Sessional Papers are issued for both the House of Commons and the House of Lords. They consist of various types of documents laid before each House.
House of Commons
The House of Commons Sessional Papers are perhaps the richest single source of primary documents covering British history and politics. They are also an invaluable source of information on the political, social and cultural life in Canada and other former colonies. The collection is packed with an array of reports, statistics, maps, drawings, treaties and bills.
Of particular note are the reports of Select Committees and Royal Commissions, bodies which are assembled to collect evidence and report on important political and social issues. These often voluminous documents, which deal with subjects as varied as cholera epidemics in London and the lives of Canada's aboriginal peoples in the 19th Century, provide detail and material unavailable elsewhere. Prior to the 20th Century, the actual testimony of those interviewed accompanied these reports, providing insight into the lives and opinions of people from all strata of society.

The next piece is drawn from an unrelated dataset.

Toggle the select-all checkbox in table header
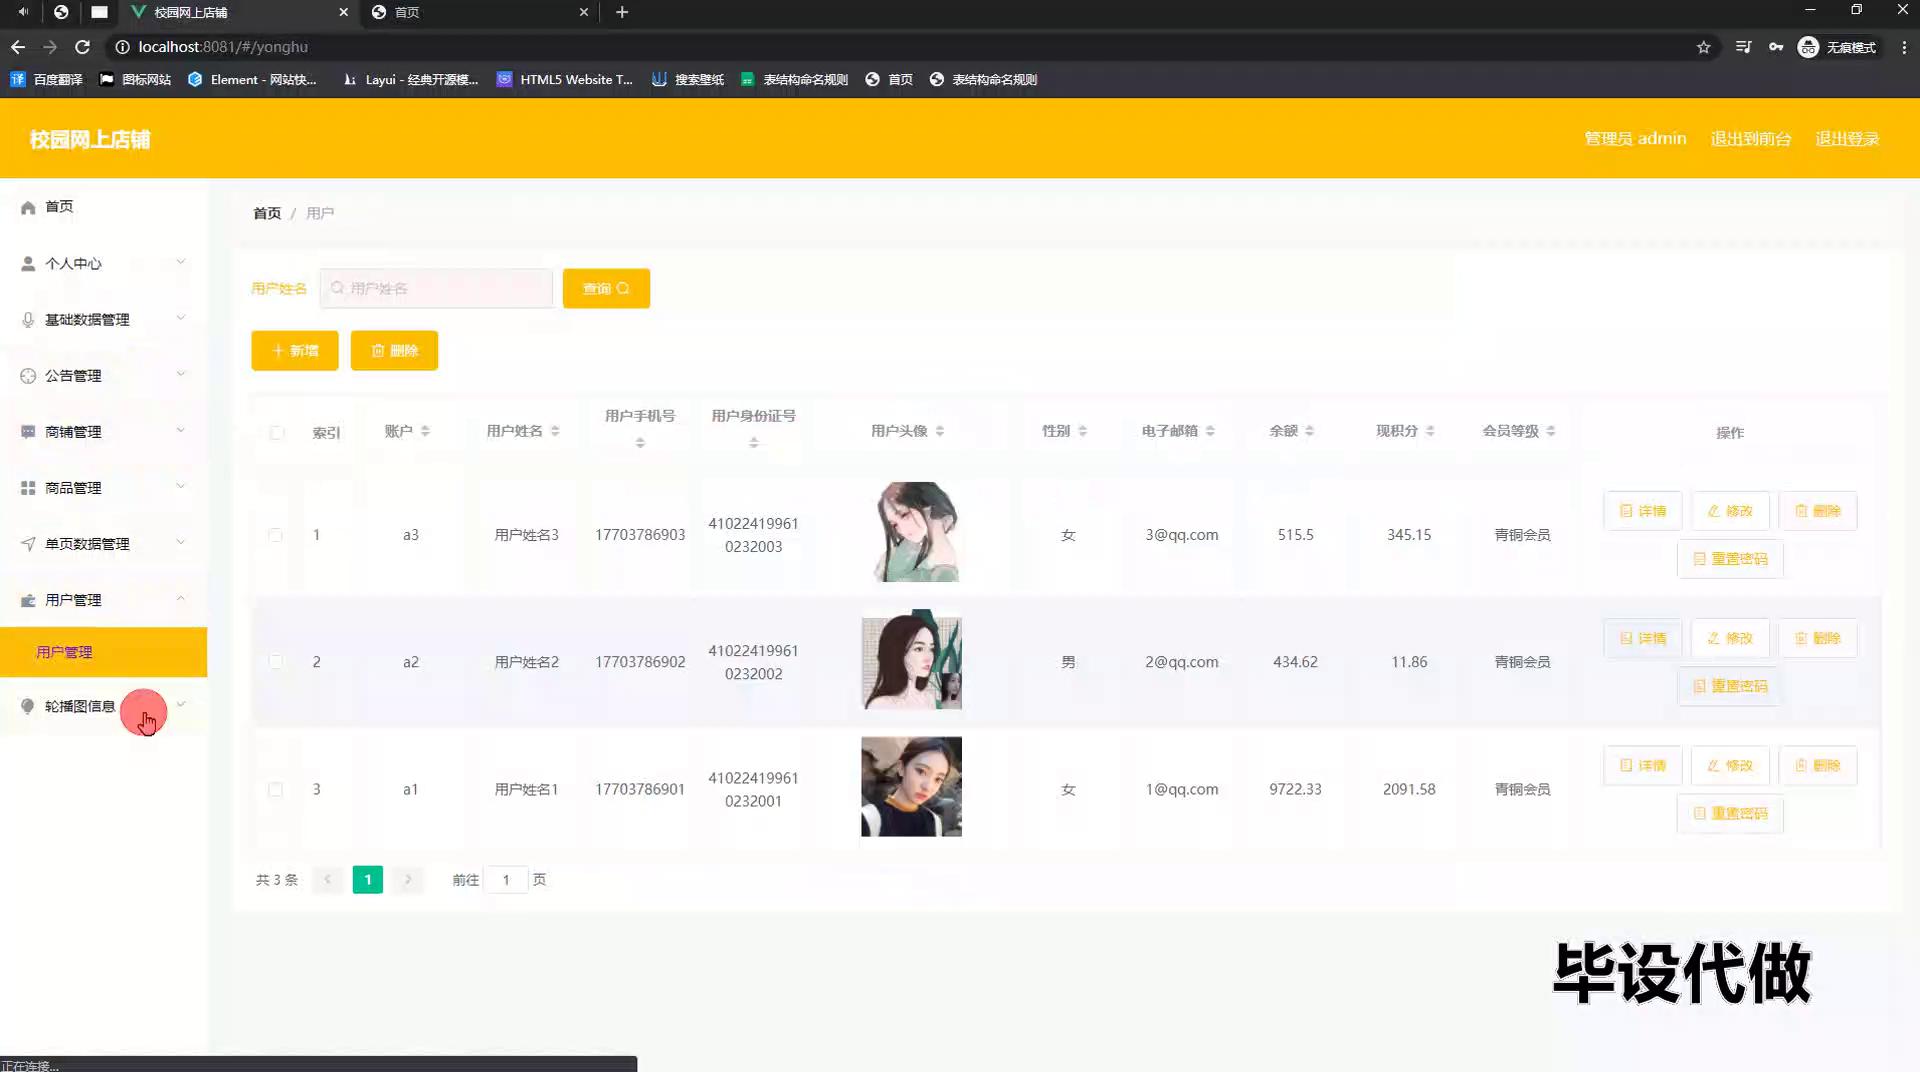Screen dimensions: 1920x1072 (277, 433)
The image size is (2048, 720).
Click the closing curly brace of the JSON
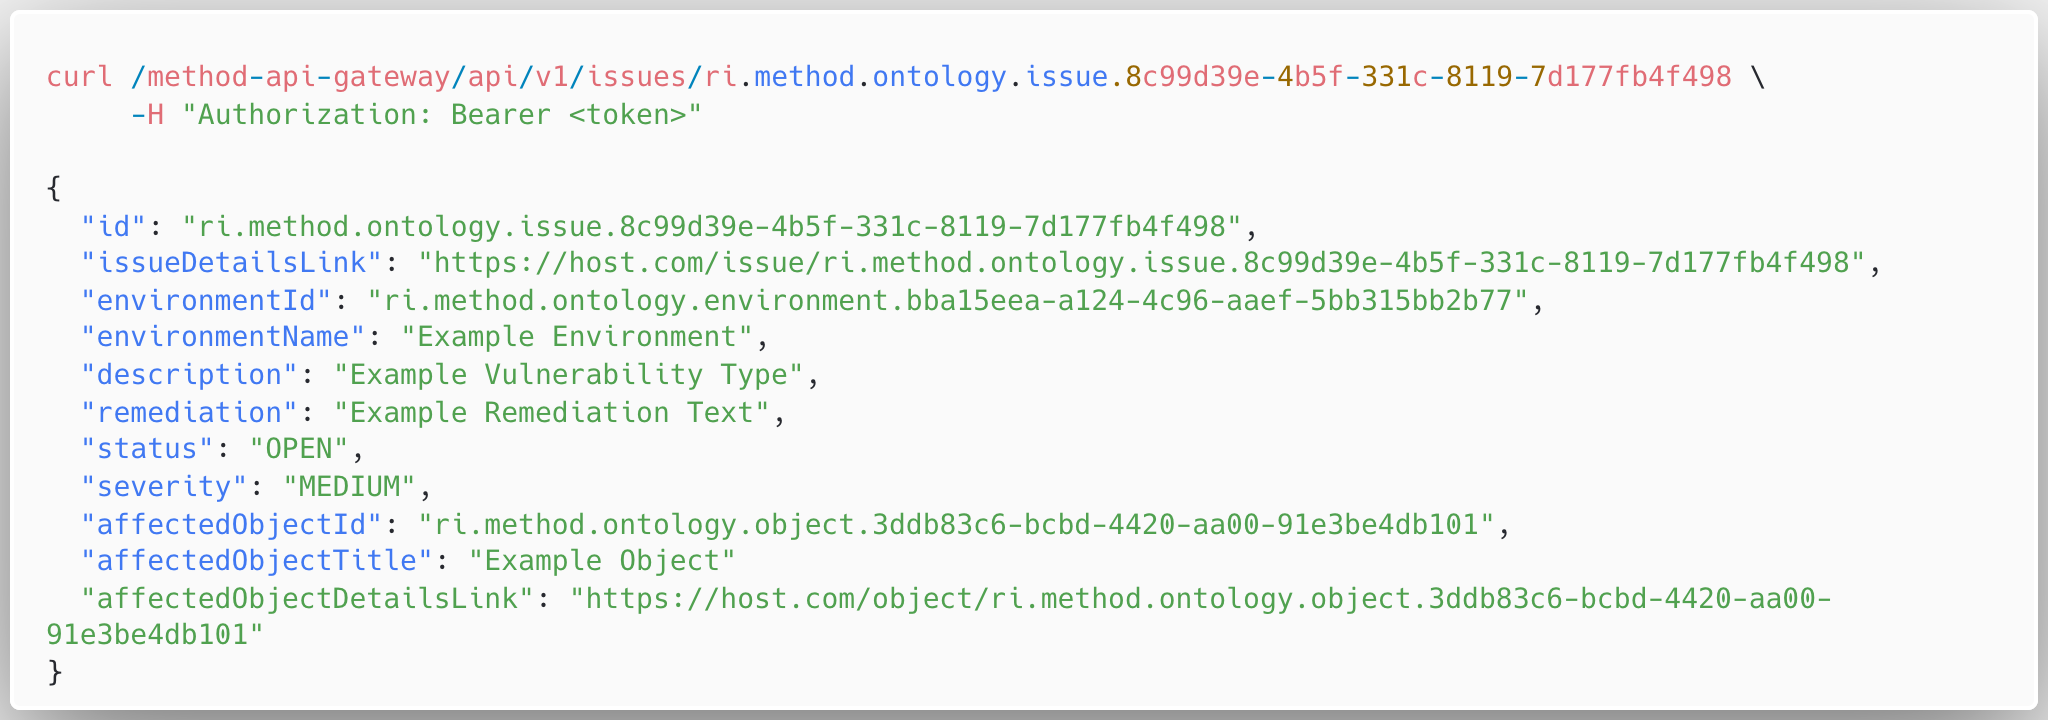click(x=54, y=673)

The sessional papers are also an ideal source for locating the text of bills at all stages of their progress through the House and treaties. All censuses taken prior to 1921 are also included.
- House of Commons Parliamentary Papers (Chadwyck-Healey)

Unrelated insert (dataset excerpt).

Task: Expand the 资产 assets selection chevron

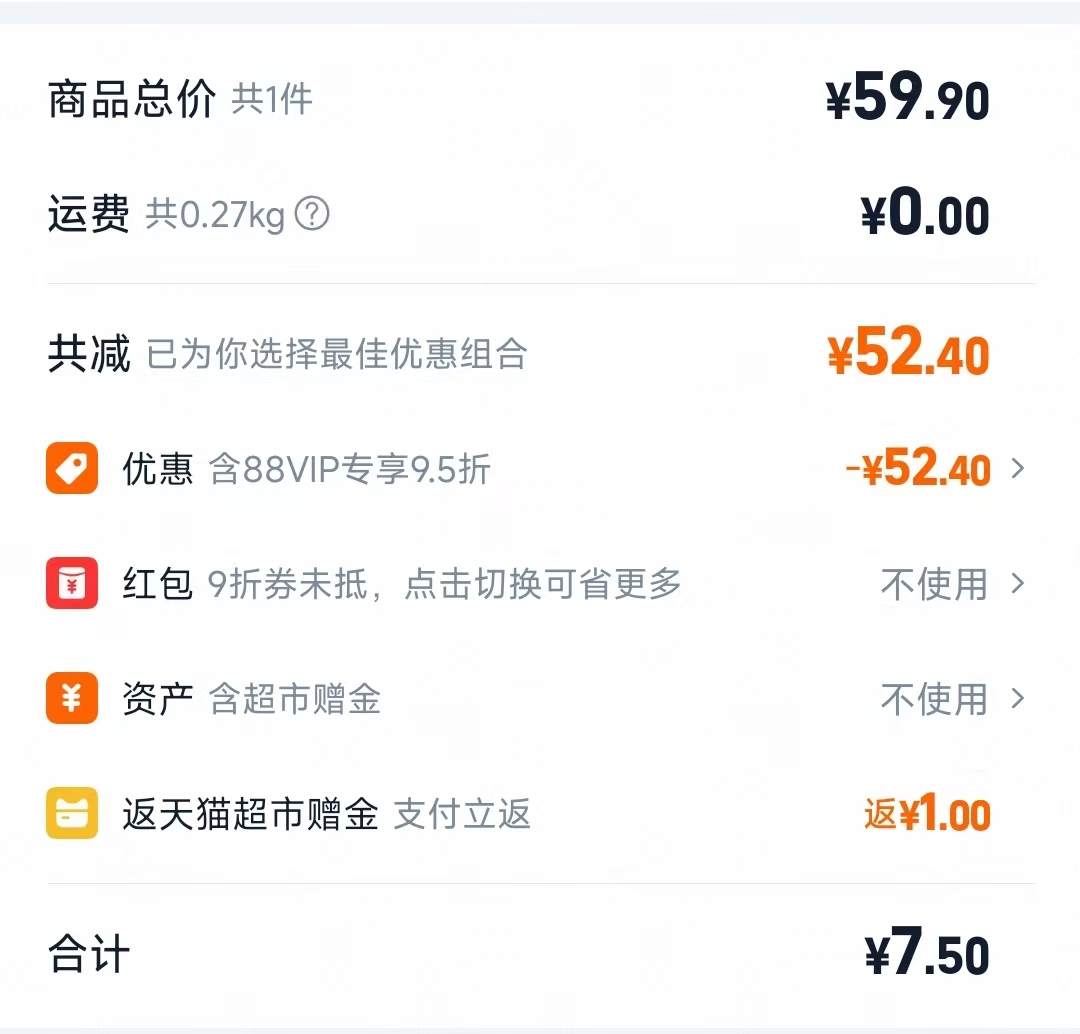Action: (x=1018, y=700)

All sessional papers published from 1715 to the present are available in this full text database. It also contains various other collections of parliamentary documents from as far back as 1688.

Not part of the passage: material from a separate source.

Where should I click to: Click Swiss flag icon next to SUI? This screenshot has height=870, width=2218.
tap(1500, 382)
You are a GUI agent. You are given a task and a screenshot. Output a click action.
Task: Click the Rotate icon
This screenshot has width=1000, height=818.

Earlier papers can sometimes also be found published within the Journals of the House of Commons.
House of Lords
The House of Lords Sessional Papers represent a much smaller set than that of the House of Commons, though the types of documents available in each set are quite similar. Papers have been printed since the 17th century, though it was not until 1801 that sets began to be regularly preserved and numbered. Until the 20th century a variety of House of Commons Papers, such as Command Papers, were duplicated in the House of Lords Sessional Papers. Now only reports of Joint Committees appear in both sets. The majority of Lords Sessional Papers of the 20th century consist of Bills and their amendments.